Archiv für die Kategorie „Weinanbau“

Die Sangiovese-Rebe, die an der Ostküste nur magere Weine liefert, kommt in der Toskana in den Gebieten Chianti, Montalcino und Montepulciano groß heraus. Sie wird auf der ganzen Halbinsel angepflanzt, ebenso Barbera und Sangiovese an den richtigen Standorten große Weine hervorbringen können, sind die einzigen Pluspunkte der Trebbiano ihre Resistenz gegenüber Krankheiten und ihre gewaltigen Erträge.
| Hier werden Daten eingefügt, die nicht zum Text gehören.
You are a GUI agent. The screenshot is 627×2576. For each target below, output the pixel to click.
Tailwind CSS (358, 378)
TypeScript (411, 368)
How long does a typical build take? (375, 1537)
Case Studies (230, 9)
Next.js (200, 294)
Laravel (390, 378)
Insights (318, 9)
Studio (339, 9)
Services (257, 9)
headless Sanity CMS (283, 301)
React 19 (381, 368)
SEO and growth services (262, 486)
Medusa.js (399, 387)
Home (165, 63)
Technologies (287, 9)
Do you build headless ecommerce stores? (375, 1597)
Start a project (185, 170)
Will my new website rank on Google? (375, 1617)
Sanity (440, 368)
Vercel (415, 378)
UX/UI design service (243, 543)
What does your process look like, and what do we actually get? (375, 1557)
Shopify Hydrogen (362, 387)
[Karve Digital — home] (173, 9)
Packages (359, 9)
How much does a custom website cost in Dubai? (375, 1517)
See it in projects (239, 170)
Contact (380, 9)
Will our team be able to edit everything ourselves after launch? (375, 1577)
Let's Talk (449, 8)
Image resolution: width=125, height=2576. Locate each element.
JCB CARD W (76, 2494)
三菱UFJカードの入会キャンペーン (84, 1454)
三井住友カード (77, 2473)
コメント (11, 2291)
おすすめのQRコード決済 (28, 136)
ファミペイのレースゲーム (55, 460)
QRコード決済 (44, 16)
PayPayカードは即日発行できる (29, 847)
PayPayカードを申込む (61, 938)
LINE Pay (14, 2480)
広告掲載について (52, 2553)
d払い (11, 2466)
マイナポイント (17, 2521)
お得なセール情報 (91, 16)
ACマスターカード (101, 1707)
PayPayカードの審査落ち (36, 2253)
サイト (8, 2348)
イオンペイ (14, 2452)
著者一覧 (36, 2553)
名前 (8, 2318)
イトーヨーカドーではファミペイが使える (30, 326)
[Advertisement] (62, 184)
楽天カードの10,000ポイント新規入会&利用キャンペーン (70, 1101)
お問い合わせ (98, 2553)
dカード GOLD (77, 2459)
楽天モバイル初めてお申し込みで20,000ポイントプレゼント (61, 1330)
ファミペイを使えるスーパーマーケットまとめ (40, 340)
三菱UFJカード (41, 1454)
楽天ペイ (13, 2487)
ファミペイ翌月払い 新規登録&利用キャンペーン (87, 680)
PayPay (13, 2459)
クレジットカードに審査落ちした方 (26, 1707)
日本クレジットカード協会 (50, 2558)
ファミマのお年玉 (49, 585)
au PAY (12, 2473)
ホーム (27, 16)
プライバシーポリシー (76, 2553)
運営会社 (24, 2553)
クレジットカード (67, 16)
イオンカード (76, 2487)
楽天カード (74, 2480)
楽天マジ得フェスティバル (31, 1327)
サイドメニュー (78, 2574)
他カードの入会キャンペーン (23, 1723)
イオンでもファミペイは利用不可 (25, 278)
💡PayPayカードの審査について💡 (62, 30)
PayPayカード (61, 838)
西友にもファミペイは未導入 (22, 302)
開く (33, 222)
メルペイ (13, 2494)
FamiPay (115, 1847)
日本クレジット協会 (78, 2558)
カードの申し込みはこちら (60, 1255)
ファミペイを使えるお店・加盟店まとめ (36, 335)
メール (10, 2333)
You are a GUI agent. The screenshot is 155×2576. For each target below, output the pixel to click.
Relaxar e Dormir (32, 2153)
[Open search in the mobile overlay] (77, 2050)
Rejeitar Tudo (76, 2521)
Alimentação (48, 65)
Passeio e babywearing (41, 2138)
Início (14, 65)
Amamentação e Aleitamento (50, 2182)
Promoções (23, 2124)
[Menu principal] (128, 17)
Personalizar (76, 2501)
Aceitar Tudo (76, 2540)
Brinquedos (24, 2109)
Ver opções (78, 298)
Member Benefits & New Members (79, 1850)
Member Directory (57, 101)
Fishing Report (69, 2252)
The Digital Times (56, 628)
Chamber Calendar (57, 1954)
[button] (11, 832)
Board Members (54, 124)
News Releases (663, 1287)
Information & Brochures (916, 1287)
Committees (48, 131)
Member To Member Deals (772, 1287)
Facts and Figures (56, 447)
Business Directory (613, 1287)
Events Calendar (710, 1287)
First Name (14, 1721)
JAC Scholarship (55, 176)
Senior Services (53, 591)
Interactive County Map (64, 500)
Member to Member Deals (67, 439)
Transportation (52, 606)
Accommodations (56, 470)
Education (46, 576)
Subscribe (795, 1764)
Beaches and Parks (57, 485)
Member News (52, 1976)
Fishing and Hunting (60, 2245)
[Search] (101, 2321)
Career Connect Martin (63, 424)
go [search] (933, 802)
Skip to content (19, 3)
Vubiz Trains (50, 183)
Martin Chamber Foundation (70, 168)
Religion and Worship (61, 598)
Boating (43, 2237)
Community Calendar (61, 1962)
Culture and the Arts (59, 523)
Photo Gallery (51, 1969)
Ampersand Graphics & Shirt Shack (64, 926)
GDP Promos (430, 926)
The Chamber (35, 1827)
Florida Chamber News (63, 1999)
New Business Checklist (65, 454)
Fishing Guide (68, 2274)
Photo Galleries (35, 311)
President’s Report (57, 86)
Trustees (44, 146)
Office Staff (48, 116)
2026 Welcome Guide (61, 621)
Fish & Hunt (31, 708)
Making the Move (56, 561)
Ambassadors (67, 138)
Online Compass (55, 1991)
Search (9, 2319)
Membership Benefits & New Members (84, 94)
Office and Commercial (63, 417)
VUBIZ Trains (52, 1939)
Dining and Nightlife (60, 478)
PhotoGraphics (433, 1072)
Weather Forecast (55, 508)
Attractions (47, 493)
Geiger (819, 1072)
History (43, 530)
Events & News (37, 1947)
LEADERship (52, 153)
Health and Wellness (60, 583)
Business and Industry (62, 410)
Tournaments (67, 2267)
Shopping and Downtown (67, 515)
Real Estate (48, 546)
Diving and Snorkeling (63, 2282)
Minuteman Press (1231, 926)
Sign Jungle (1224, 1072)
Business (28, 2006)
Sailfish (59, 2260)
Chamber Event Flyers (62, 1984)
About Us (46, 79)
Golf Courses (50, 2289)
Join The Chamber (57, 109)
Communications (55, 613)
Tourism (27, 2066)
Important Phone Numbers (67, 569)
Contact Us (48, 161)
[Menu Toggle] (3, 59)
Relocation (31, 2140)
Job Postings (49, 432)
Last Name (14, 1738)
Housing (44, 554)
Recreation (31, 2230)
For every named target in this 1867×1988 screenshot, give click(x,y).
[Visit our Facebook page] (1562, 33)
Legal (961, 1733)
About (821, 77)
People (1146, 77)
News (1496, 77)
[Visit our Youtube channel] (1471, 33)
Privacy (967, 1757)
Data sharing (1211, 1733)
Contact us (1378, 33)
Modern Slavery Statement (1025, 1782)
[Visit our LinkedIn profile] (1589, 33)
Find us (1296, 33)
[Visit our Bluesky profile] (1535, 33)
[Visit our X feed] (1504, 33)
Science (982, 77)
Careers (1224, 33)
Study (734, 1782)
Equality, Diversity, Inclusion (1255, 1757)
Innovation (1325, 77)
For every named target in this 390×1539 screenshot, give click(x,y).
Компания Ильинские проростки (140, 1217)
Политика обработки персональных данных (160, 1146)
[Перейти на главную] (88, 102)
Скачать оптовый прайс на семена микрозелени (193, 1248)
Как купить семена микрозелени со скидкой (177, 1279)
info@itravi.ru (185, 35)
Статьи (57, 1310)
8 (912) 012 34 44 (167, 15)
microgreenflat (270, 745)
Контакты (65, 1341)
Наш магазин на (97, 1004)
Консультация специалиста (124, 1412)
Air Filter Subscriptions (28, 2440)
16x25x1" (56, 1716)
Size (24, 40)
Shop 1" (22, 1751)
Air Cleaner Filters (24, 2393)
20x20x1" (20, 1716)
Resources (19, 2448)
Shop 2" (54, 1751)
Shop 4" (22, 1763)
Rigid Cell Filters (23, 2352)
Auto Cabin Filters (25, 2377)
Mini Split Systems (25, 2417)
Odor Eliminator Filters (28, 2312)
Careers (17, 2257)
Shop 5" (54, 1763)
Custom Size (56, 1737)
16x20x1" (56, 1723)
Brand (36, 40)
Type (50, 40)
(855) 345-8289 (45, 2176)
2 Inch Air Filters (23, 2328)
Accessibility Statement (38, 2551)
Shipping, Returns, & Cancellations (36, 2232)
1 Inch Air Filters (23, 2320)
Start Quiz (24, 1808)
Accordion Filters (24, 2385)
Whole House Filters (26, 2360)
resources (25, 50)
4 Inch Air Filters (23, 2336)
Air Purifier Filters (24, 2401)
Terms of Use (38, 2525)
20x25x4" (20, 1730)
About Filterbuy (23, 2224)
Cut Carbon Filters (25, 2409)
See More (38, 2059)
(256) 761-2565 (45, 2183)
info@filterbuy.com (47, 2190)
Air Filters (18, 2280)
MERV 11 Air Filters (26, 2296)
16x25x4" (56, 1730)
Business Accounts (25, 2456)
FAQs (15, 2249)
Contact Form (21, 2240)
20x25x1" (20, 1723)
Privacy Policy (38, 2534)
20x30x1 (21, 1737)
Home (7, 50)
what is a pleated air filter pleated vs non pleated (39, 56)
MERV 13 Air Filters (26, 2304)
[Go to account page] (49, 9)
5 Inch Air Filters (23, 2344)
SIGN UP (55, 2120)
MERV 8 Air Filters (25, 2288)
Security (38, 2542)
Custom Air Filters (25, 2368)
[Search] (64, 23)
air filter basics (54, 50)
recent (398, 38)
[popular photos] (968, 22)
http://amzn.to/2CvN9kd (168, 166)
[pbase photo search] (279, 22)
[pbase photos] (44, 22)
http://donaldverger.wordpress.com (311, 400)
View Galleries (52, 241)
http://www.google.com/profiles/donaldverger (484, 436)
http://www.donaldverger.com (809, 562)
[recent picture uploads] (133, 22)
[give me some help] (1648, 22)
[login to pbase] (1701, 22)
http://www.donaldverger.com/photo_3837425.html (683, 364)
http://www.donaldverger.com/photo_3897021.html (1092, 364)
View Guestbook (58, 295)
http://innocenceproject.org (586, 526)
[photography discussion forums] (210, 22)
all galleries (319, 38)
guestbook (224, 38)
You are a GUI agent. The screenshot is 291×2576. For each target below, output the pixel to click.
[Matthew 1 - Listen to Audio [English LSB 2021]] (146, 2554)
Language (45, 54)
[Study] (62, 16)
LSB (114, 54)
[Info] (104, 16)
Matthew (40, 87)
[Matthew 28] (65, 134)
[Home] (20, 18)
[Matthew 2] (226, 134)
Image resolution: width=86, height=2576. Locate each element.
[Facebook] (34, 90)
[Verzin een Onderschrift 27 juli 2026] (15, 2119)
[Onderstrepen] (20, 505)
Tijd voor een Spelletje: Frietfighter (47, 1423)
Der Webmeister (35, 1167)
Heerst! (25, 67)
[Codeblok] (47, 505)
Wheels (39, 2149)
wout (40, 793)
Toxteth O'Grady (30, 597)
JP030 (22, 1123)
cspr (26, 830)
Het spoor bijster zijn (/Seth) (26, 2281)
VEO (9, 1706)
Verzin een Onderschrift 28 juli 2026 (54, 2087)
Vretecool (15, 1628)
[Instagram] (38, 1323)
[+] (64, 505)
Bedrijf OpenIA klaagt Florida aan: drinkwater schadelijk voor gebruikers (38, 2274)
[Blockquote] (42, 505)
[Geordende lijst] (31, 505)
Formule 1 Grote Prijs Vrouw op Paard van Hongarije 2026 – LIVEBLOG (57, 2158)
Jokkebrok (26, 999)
Weiter südlich stößt man auf Sorten, die vor 3000 Jahren von den Griechen ins Land gebracht wurden: Uva die Troia, Negroamaro, Aglianico, Gaglioppo und Greco di Tufo, die erwartungsgemäß in der südlichen Hitze ausgezeichnet gedeihen. Wenn man nördliche Sorten wie Sangiovese und Trebbiano im Süden anpflanzt, werden sie bereits im August reif und bringen Weine von unsäglicher Banalität hervor, doch diese einheimischen südlichen Reben, die besser an die heißen Sommer angepasst sind, haben eine viel längere Wachstumszeit, in der die Trauben interessante und komplexe Aromen entwickeln können.

Auch die Inseln haben ihre eigenen Sorten. In Sizilien steht die Nero d’Avola konkurrenzlos da, während in Sardinien in Traubensorten wie der roten Cannonau (der spanischen Garnacha) und Carignano sowie der weißen Vermentino (angeblich Malvasia) noch Spuren der spanischen Herrschaft im Mittelalter zu finden sind. Hier darf, wie überall in Italien, nicht unterschätzt werden, wie wichtig es ist, diesen Rebsorten den passenden Boden und das geeignete Klima anzubieten.

Nordwestitalien

Die voralpine, wellige Hügellandschaft der Langhe liefert mit ihren Ton- und Kalksteinböden die perfekte Umgebung für den Weinbau, und engagierte Winzer produzieren hier einige der aufregendsten Weine Italiens. Die Hügel der Langhe bilden jedoch eine kleine Insel der Qualität in einem Meer der Mittelmäßigkeit. Denn obwohl Nordwestitalien, insbesondere das Piemont, den Ruf hat, einige der besten Italienische Weine hervorzubringen, wird die Qualität selten den Erwartungen gerecht. Piemont hat zum Beispiel die meisten DOCs aller Regionen in Italien, doch außerhalb der Langhe und abgesehen von einigen Ausnahmen im angrenzenden Monferrato gibt es wenig, was auf der internationalen Bühne konkurrieren kann. Und weiter weg vom Piemont, auf den schwindelerregenden Klippen Liguriens, in den schroffen Bergen des Aosta-Tals oder in der Poebene der Lombardei finden Sie Weine, die in einem Restaurant dort ganz gut schmecken, jedoch enttäuschen, wenn man sie aus ihrer heimischen Umgebung herausnimmt.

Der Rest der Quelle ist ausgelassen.